The results of our study are similar to the few studies that report data beyond the initial one or two aPTT measurements.[618] Riney et al., prospectively examined 273 patients receiving UFH, including 83 critically ill patients where UFH was dosed based on actual body weight. Approximately a third of patients received a bolus with no difference between groups.[6] The mean rate of UFH required to achieve the first therapeutic aPTT and two consecutive aPTTs in goal range was significantly lower in those with a BMI greater than 40 kg/m2. Dee et al., published the results of their UFH dosing strategy in 55 patients where all patients received an 80 units/kg bolus (maximum bolus 10,000 units) followed by 18 units/kg/h except for those who were more than 50% of their ideal body weight where the initial rate was 15 units/kg/h.[18] There were no differences between study groups with regards to the proportion of patients with at least one therapeutic aPTT (primary endpoint) or time to therapeutic aPTT. The results of both these studies are similar to ours in that patients with significant obesity had improved anticoagulation parameters with the use of a reduced initial dose based on actual body weight.[618]

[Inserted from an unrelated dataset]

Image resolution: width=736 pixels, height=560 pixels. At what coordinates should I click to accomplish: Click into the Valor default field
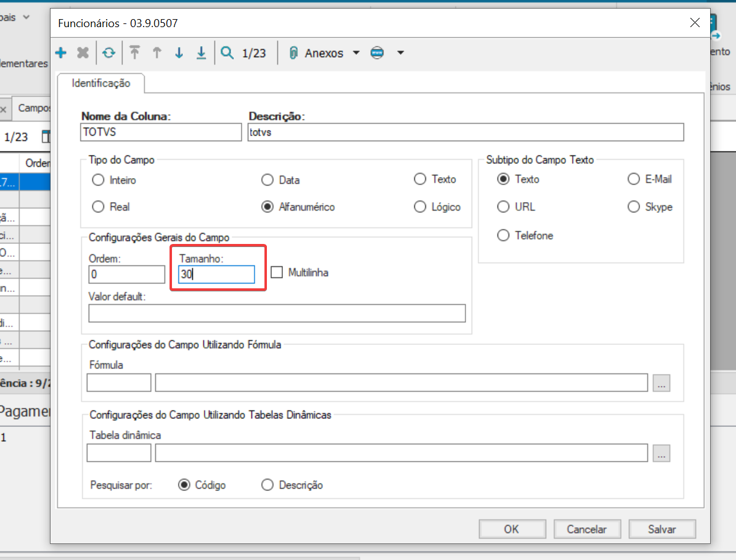click(277, 314)
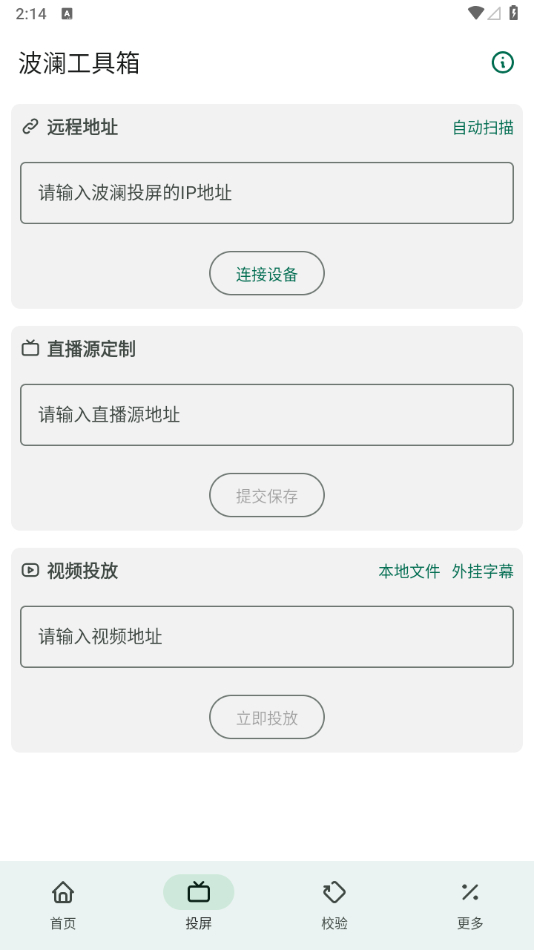Select 外挂字幕 to add subtitles

pyautogui.click(x=482, y=571)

At our institution, UFH was not bolused and dosing was based on actual body weight. Our results are similar to the studies by Riney et al., and Dee et al., suggesting that UFH should be based on actual body weight with lower initial dosages based on actual body weight. Many of the previously published studies have looked at the dosage at the first aPTT usually drawn 6 h after initiation of UFH. Unfortunately, either all the patients or some of them were administered boluses which confounds the results at the first aPTT. In the study by Riney et al., the mean times to first therapeutic aPTT were similar if patients did or did not receive a bolus. These results are similar to our data where the mean time to first therapeutic aPTT was 16.8 ± 11 h in the morbidly obese, 20.8 ± 11.6 h in the obese, and 17.2 ± 14.1 h in the non-obese.

This study has several limitations. Because of its retrospective nature and small sample size, it may not be sufficiently powered to detect differences between groups. In addition about half of the patients in this study achieved steady state which further decreases the evaluable population and the statistical power for this endpoint. Although weight is the most significant predictor, age, race, gender, renal function, tobacco use, indication and history of diabetes mellitus or thyroid disease may all potentially contribute to variability in UFH dosing,[61019202122] and these variables were not evaluated in this study. Finally, this study was conducted in a single institution with a specific UFH dosing protocol and results may not be applicable to other populations.

CONCLUSION

Obese and morbidly obese critically ill patients required lower dosing of UFH based on actual body weight than non-obese critically ill patients. Dosing of UFH in morbidly obese and obese critically ill patients based on actual body weight and a reduced initial dose was associated with similar time to first therapeutic aPTT and steady state. The initial rate of weight-based UFH should be reduced in obese and morbidly obese critically ill patients.